Task prompt
What you return should match every record exactly, with the images removed.

== Segment start ==

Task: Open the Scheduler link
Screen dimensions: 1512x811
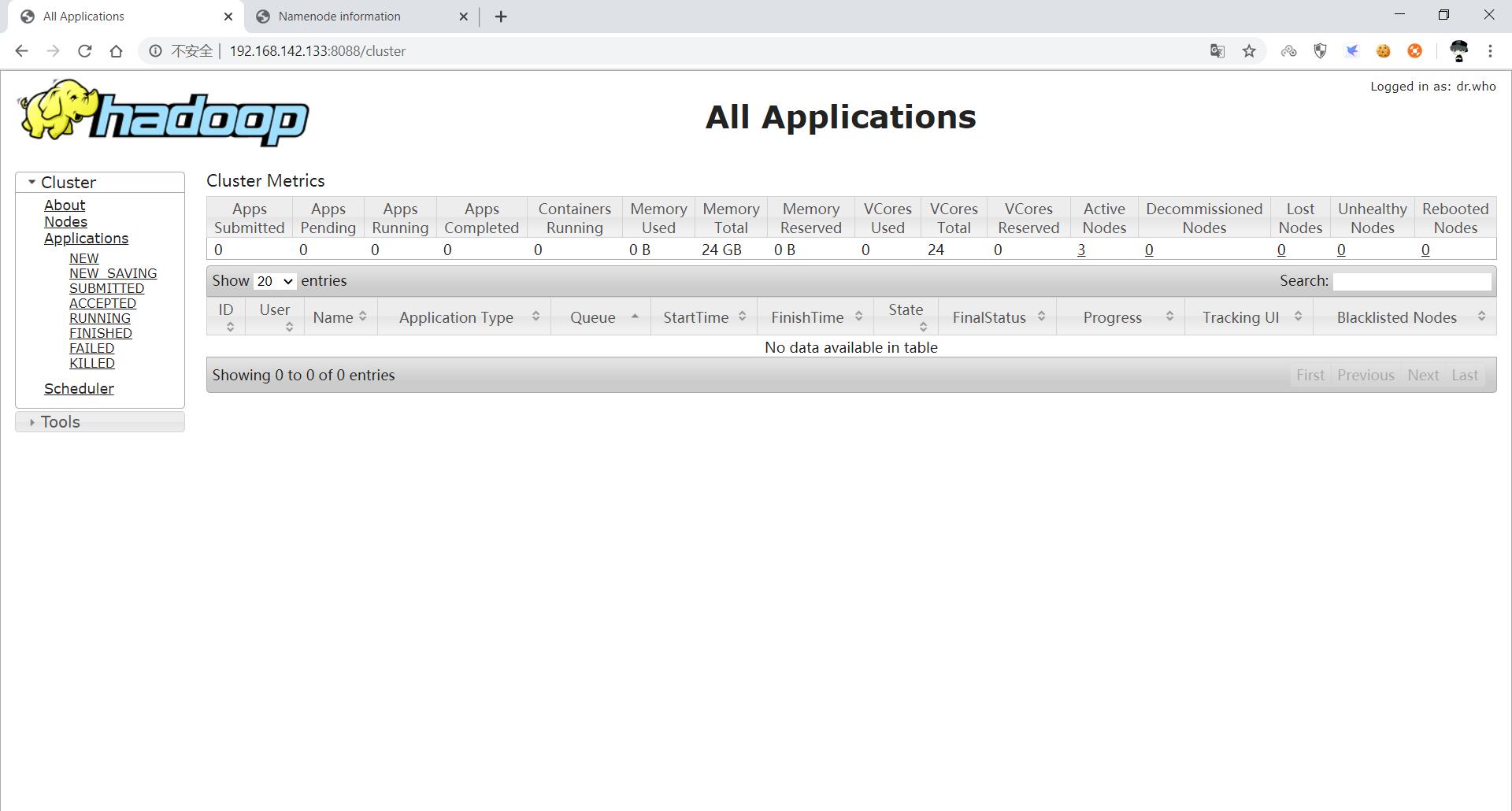Action: tap(79, 389)
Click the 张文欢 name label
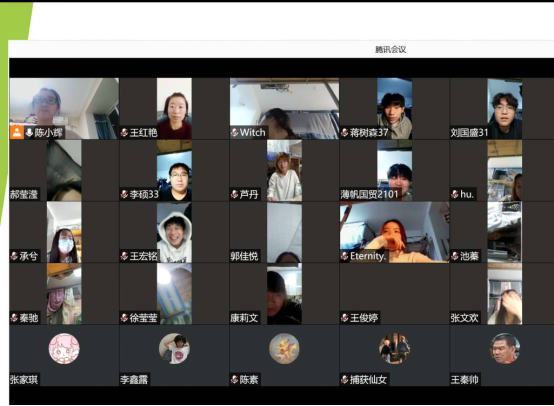The image size is (554, 406). coord(465,318)
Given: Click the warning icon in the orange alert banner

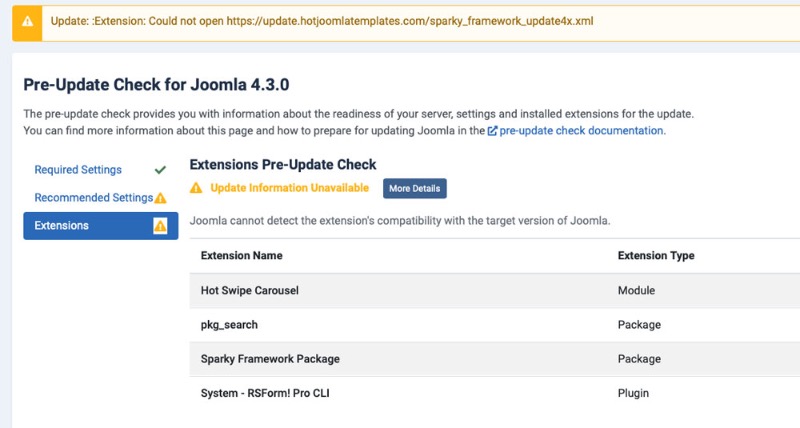Looking at the screenshot, I should (x=27, y=21).
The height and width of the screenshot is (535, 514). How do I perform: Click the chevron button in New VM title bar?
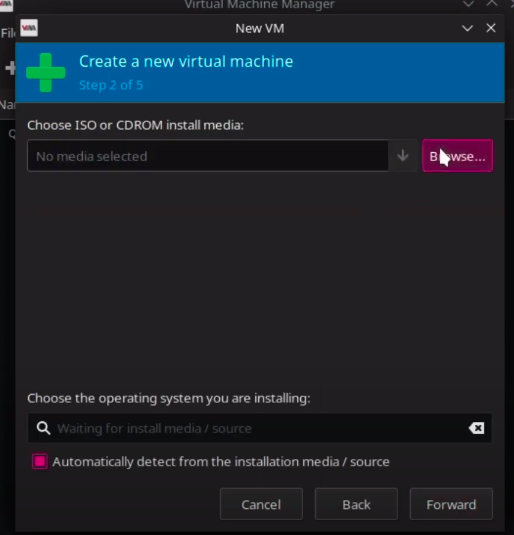467,28
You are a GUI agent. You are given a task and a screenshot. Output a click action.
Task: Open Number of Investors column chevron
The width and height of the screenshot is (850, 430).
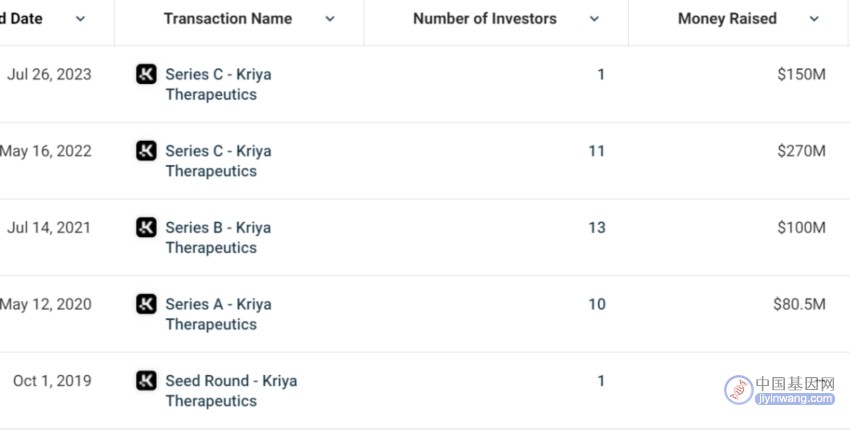point(594,19)
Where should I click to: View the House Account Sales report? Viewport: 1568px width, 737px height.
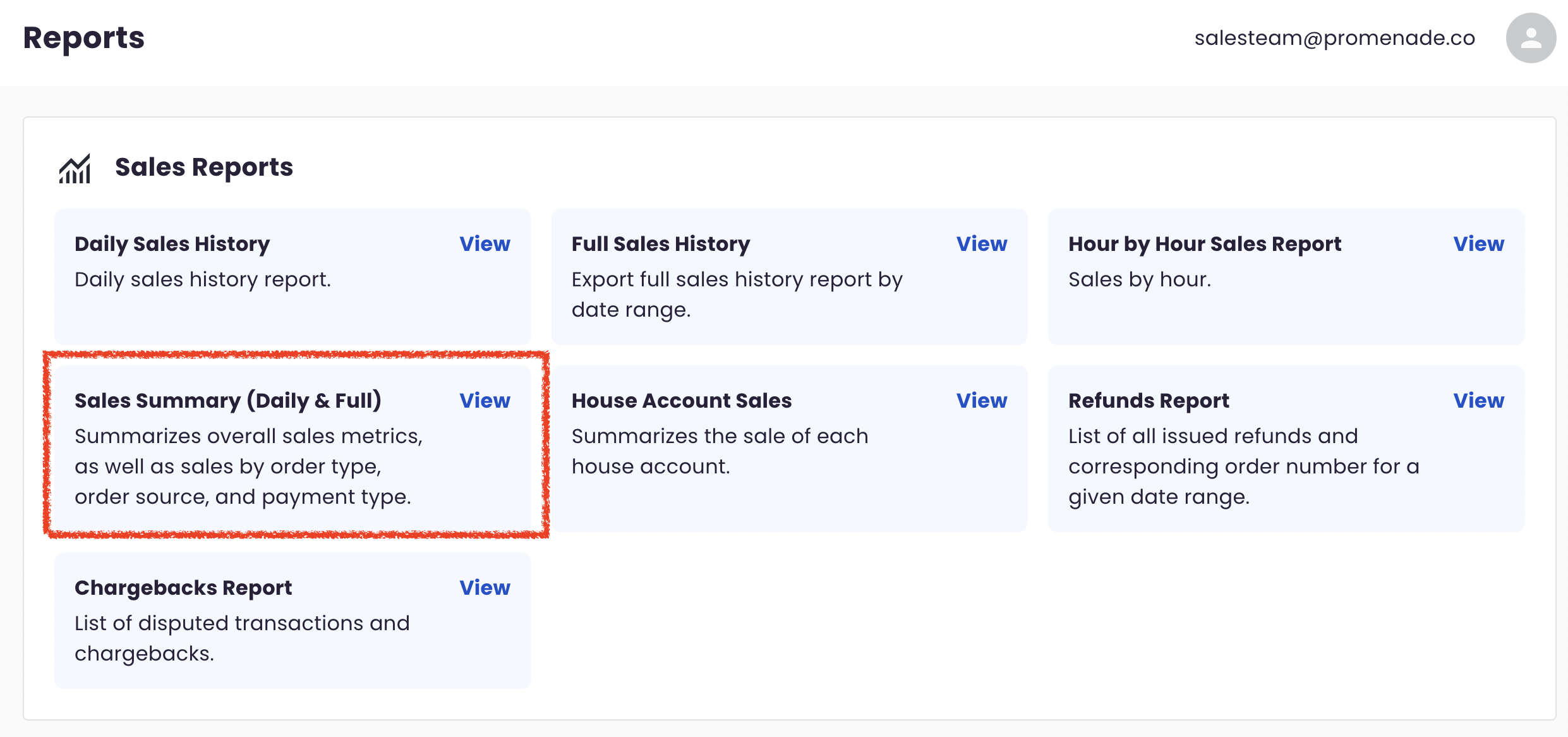click(x=981, y=401)
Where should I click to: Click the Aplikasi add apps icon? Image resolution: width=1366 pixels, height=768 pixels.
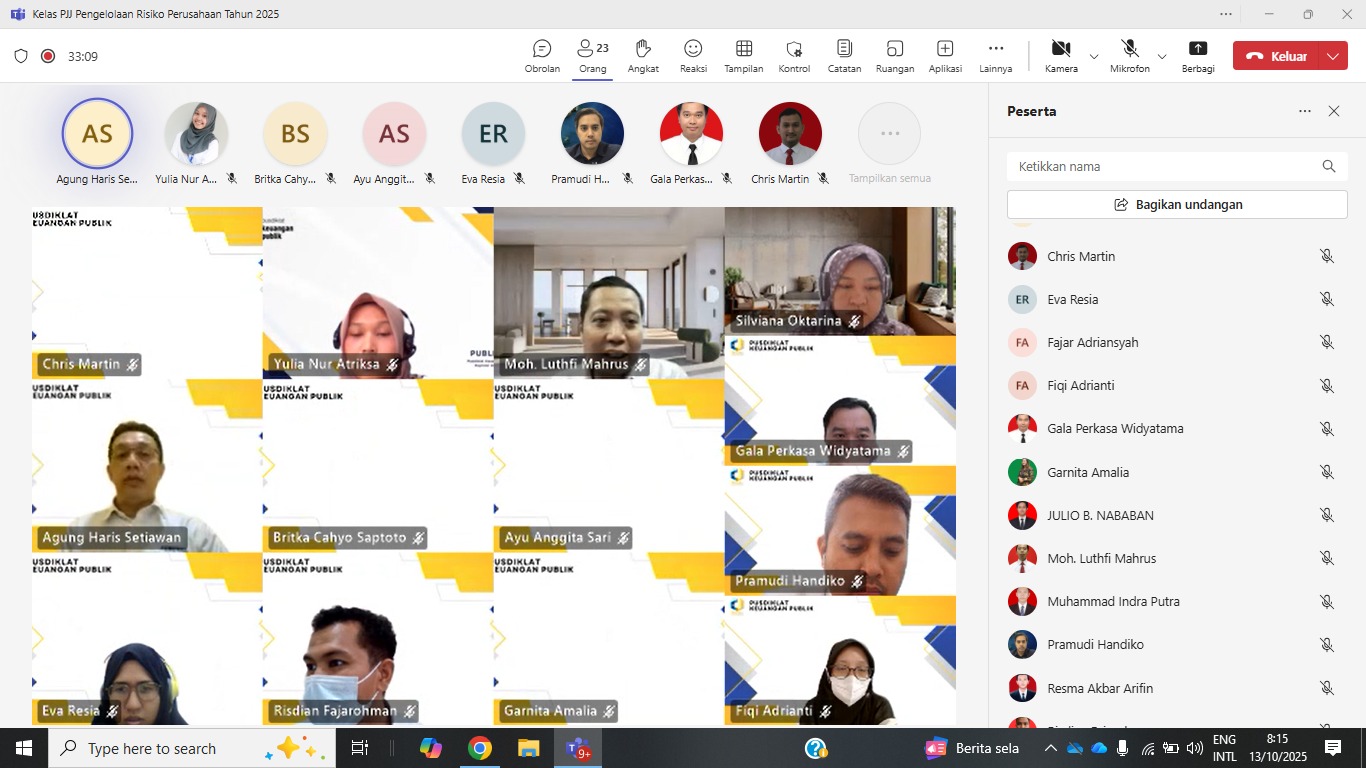(x=945, y=56)
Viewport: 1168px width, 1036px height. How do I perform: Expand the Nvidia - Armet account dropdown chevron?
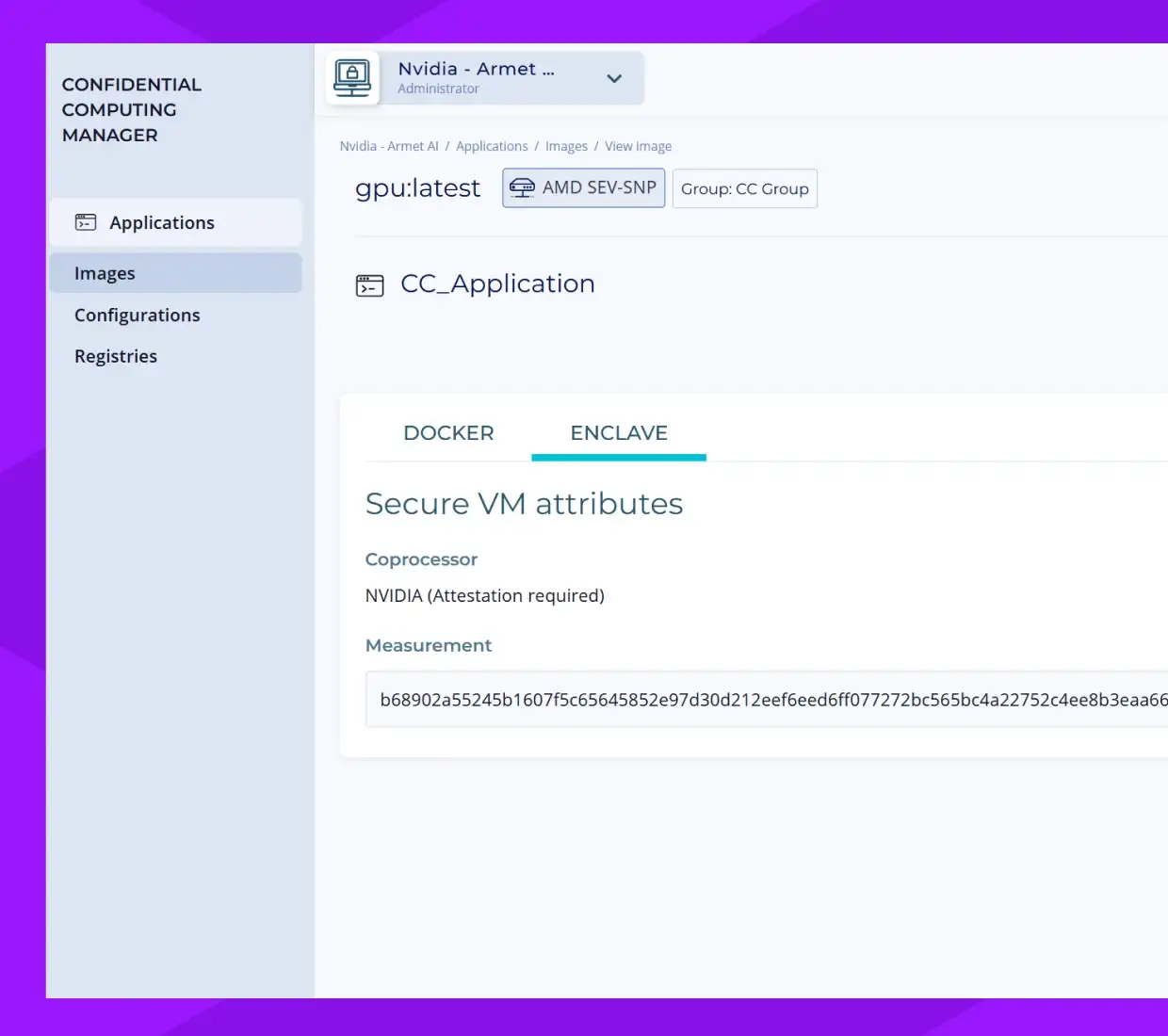click(614, 78)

== Segment end ==

Answer to the exercise
Task: Open the Scheduler link
Screen dimensions: 1512x811
Action: tap(79, 389)
Click the 张文欢 name label
The image size is (554, 406). coord(465,318)
Given: Click the warning icon in the orange alert banner

Looking at the screenshot, I should (x=27, y=21).
The height and width of the screenshot is (535, 514). How do I perform: Click the chevron button in New VM title bar?
467,28
You are a GUI agent. You are given a task and a screenshot. Output a click action.
Task: Open Number of Investors column chevron
The width and height of the screenshot is (850, 430).
point(594,19)
Where should I click to: View the House Account Sales report? Viewport: 1568px width, 737px height.
click(x=981, y=401)
Where should I click to: Click the Aplikasi add apps icon? Image resolution: width=1366 pixels, height=768 pixels.
(x=945, y=56)
Viewport: 1168px width, 1036px height. How do I perform: Expand the Nvidia - Armet account dropdown chevron?
click(614, 78)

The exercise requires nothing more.